FY2022 annual report

Sensory and Behavioural Neuroscience Unit
Assistant Professor Izumi Fukunaga



There were many reasons to celebrate in Sensory and Behavioural Neuroscience Unit this year. Our first PhD student, Aliya Mari Purser successfully defended her PhD. Josefine Reuschenbach has successfully defended her PhD proposal and her work in collaboration with Janine Reinert, where they investigated how the stimulus timing affects an acquisition of a complex olfactory task has now been published in Journal of Neuroscience.


1. Staff

  • Dr. Izumi Fukunaga, Principal Investigator
  • Dr. Sander Lindeman, Researcher
  • Dr. Janine Reinert, Researcher
  • Dr. Adam Mago, Researcher
  • Dr. Aliya Purser, formerly Graduate Student (completed in September)
  • Ms. Xiaochen Fu, Graduate Student
  • Ms. Josefine Reuschenbach, Graduate Student
  • Ms. Sourjya Baibhabee Nath, Graduate Student
  • Ms. Yu-Pei Huang, Technical Staff
  • Ms. Sayori Gordon, Administrative Assistant

2. Collaborations

  • Dr Hiroaki Matsunami (Duke University)
  • Dr Hiroto Sekiguchi (Toyohashi University of Technology)
  • Dr. Svante Paabo and Dr. Xiangchun Ju (OIST Graduate University)

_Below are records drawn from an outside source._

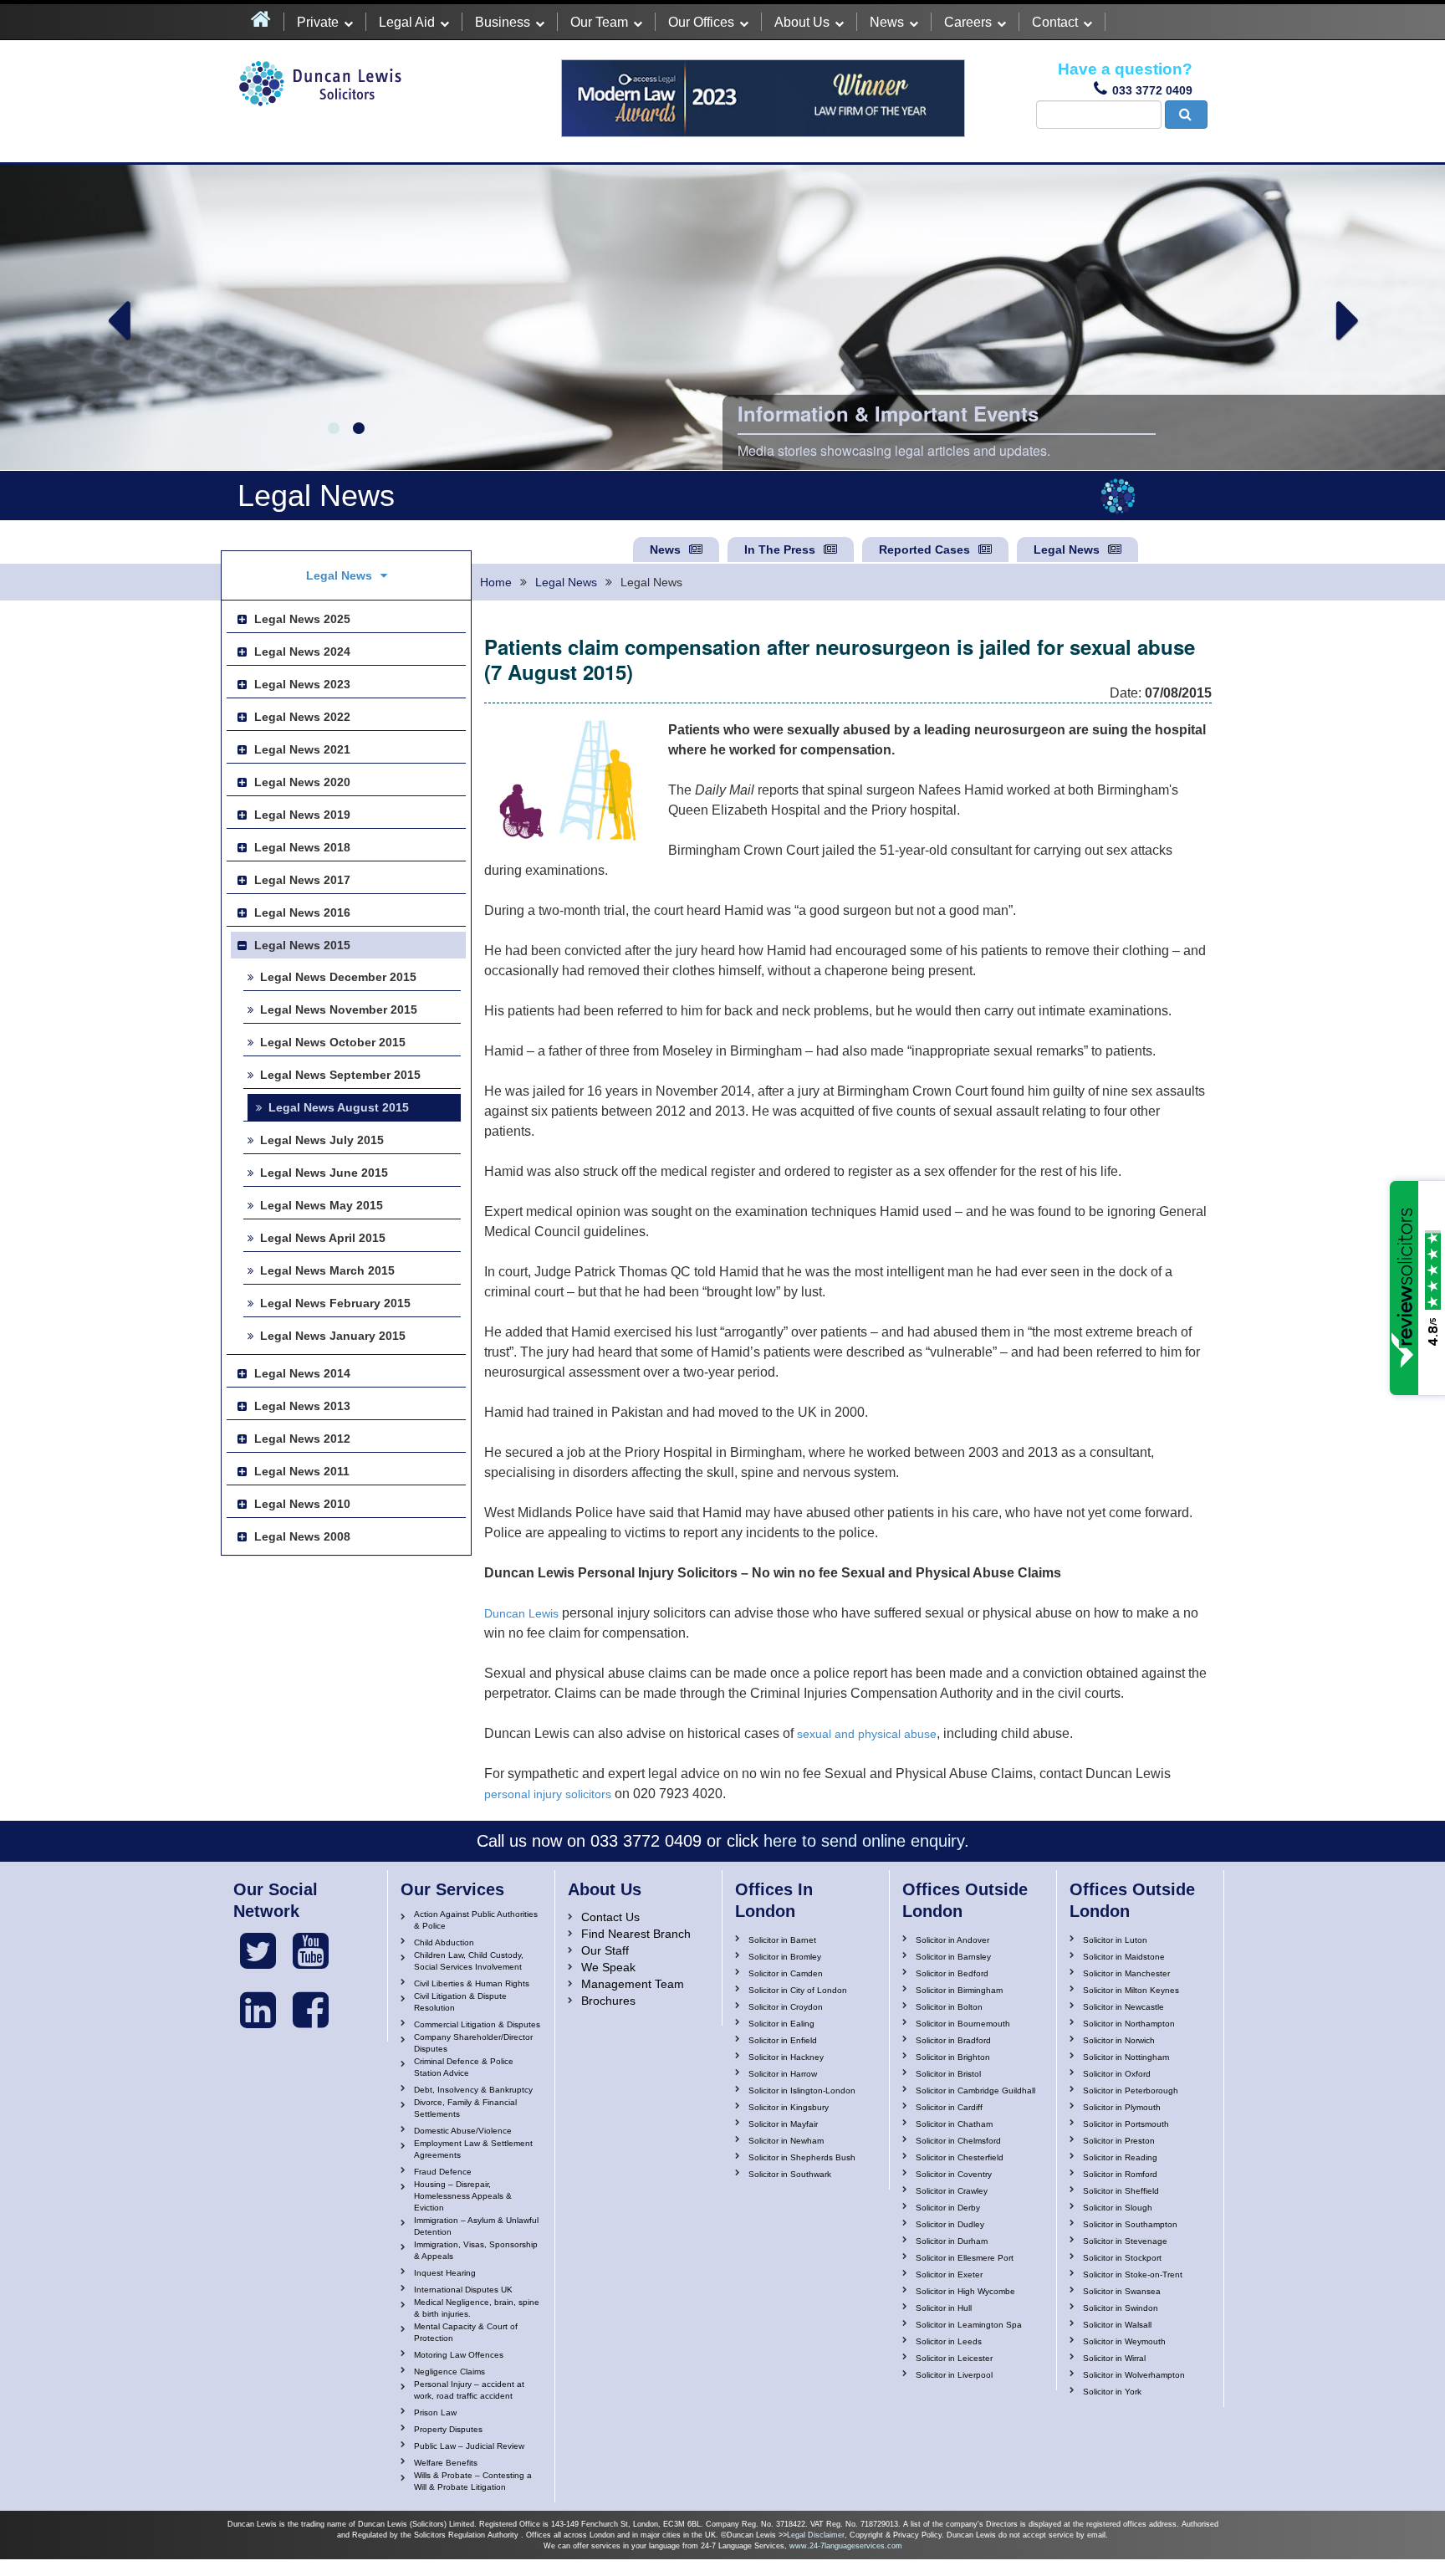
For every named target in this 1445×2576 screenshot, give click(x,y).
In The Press (779, 549)
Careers (968, 22)
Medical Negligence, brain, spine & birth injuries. (476, 2307)
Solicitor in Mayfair (783, 2124)
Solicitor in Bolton (949, 2006)
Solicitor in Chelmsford (958, 2140)
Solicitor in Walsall (1117, 2324)
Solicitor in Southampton (1130, 2224)
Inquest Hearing (445, 2272)
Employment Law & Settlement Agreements (473, 2149)
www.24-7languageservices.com (845, 2546)
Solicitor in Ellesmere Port (965, 2257)
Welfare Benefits (445, 2462)
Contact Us (610, 1917)
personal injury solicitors (547, 1794)
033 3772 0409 (1152, 90)
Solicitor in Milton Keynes (1131, 1990)
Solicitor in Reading (1120, 2157)
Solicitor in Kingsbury (788, 2107)
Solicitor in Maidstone (1124, 1956)
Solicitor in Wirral (1114, 2358)
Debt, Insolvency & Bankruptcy (473, 2089)
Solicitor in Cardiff (949, 2107)
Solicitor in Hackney (786, 2057)
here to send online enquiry (863, 1841)
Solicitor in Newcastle (1123, 2006)
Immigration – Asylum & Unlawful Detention (476, 2226)
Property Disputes (448, 2429)
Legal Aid (407, 22)
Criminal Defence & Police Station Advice (463, 2067)
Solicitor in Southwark (789, 2174)
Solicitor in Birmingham (959, 1990)
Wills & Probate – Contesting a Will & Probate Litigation (473, 2481)
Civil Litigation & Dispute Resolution (460, 2001)
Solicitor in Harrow (782, 2073)
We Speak (608, 1967)
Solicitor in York (1112, 2391)
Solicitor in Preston (1119, 2140)
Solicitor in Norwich (1119, 2040)
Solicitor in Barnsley (953, 1956)
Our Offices (701, 22)
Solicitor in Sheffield (1121, 2190)
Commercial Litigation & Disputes (477, 2024)
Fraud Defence (443, 2171)
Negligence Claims (449, 2371)
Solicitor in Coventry (954, 2174)
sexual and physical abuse (867, 1733)
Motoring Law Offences (458, 2354)
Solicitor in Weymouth (1124, 2341)
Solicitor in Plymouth (1122, 2107)
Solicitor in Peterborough (1130, 2090)
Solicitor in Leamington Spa (969, 2324)
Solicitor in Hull (944, 2308)
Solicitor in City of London (797, 1990)
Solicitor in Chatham (954, 2124)
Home (496, 582)
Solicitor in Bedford (952, 1973)
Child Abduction (444, 1942)
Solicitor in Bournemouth (963, 2023)
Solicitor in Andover (952, 1940)
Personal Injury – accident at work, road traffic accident (469, 2389)
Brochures (608, 2000)
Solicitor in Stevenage (1125, 2241)
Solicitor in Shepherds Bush (801, 2157)
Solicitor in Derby (948, 2207)
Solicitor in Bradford (953, 2040)
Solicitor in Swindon (1120, 2308)
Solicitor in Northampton (1129, 2023)
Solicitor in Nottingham (1126, 2057)
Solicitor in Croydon (785, 2006)
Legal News (1067, 549)
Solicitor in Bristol (948, 2073)
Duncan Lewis (521, 1613)
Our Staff (605, 1950)
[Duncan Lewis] (258, 1951)
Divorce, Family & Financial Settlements (465, 2108)
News (887, 22)
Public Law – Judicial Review (469, 2446)
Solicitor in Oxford (1117, 2073)
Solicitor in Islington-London (801, 2090)
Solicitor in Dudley (950, 2224)
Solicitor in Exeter (949, 2274)
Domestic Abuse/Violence (463, 2130)
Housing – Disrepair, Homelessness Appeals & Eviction (463, 2196)
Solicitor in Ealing (781, 2023)
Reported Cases (924, 549)
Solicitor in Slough (1117, 2207)
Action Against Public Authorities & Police (476, 1919)
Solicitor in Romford (1120, 2174)
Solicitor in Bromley (784, 1956)
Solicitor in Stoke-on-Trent (1132, 2274)
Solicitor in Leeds (949, 2341)
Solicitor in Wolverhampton (1134, 2374)
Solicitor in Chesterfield (959, 2157)
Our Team (599, 22)
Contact (1055, 22)
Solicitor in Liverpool (954, 2374)
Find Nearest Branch (636, 1934)
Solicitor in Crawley (952, 2190)
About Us (802, 22)
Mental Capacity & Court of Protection (466, 2332)
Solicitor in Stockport (1122, 2257)
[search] (1186, 114)
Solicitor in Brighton (953, 2057)
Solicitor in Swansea (1122, 2291)
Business (502, 22)
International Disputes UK (463, 2289)
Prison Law (435, 2412)
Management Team (632, 1984)
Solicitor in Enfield (782, 2040)
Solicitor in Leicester (954, 2358)
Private (318, 22)
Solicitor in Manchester (1126, 1973)
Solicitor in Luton (1115, 1940)
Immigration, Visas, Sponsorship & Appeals (476, 2250)
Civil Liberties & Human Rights (471, 1983)
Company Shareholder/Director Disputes (473, 2042)
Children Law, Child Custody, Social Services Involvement (468, 1960)
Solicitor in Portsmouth (1126, 2124)
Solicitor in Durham (952, 2241)
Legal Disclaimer (816, 2535)
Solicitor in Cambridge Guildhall (975, 2090)
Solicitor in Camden (785, 1973)
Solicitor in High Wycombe (965, 2291)
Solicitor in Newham (786, 2140)
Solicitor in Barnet (782, 1940)
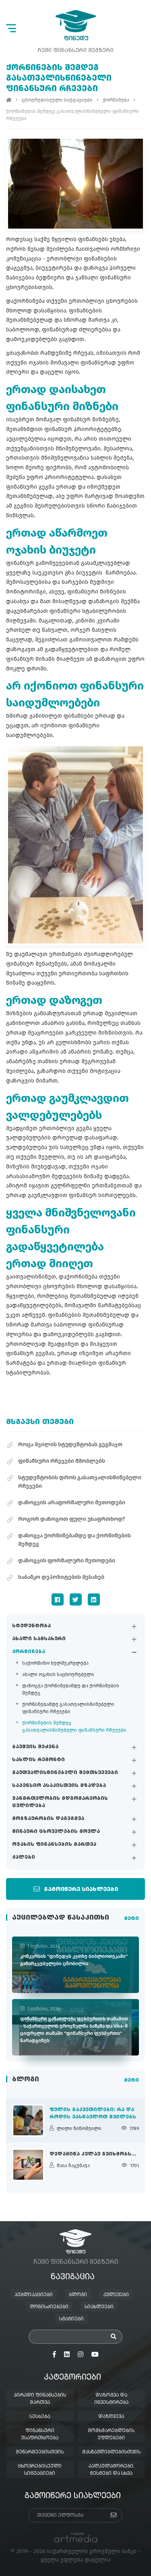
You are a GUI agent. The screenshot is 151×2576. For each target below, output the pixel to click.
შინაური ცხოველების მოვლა (56, 1831)
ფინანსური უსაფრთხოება (39, 2434)
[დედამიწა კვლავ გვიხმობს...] (28, 2165)
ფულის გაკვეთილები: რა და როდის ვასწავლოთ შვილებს (93, 2113)
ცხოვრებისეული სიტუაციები (57, 100)
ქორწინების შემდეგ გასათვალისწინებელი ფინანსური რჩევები (74, 1726)
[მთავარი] (9, 100)
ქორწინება (28, 1651)
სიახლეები (99, 2307)
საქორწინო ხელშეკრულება (55, 1663)
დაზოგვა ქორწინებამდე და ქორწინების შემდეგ (70, 1689)
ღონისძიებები (49, 2307)
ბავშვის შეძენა (35, 1747)
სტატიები (71, 2319)
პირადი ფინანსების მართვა (40, 2399)
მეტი (131, 1918)
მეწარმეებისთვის (40, 2452)
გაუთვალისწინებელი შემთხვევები (65, 1772)
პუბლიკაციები (33, 2295)
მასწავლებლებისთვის (111, 2452)
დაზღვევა (111, 2416)
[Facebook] (58, 1599)
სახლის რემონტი (38, 1760)
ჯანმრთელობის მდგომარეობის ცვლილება (60, 1802)
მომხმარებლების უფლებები (111, 2434)
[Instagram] (80, 2354)
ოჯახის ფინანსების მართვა (54, 1844)
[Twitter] (76, 1599)
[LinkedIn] (94, 1599)
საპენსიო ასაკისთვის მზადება (59, 1785)
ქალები (23, 1857)
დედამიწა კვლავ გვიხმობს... (93, 2154)
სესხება (39, 2416)
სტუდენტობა (31, 1626)
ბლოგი (78, 2295)
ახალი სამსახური (39, 1639)
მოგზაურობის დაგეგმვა (48, 1818)
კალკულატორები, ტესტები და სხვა (111, 2470)
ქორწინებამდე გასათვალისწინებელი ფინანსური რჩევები (68, 1707)
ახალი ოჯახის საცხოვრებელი (58, 1674)
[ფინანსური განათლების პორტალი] (76, 25)
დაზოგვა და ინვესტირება (111, 2399)
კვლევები (116, 2295)
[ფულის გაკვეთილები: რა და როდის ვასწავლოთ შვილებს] (28, 2120)
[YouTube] (95, 2354)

3. Activities and Findings

3.1 Effect of stimulus timing on the acquisition of olfactory working memory

We have established an efficient method for training mice to perform an olfactory working memory task, namely, olfactory delayed nonmatch to sample task. By optimising the stimulus timings, the head-fixed mice can now learn to perform the Go/NoGo version of the task in 5 days. In this process, we unexpectedly observed that an early reward delivery caused mice to learn more slowly. Using the drift-diffusion model, we discovered that this phenomenon results from a lowering of the internal threshold to take action (mice produce licks more readily), and as a result, the sensory representation needs to be more discriminable in order to produce accurate behavioural outputs at early latencies.

3.2 Use-specific tamoxifen administration for cell-type specific investigation of the olfactory bulb

In our previous work (Koldaeva et al 2021), we described a method for generating a mitral-cell selective, inducible cre-driver line. We described that a selective and relatively sparse labelling of mitral cells can be achieved using this new genetic tool. However, there are experiments for which dense labelling is crucial. Xiaochen Fu as optimised a tamoxifen administration method to achieve this (left panel above), which will come out as a protocol chapter soon. We now use this routinely for many projects in the unit.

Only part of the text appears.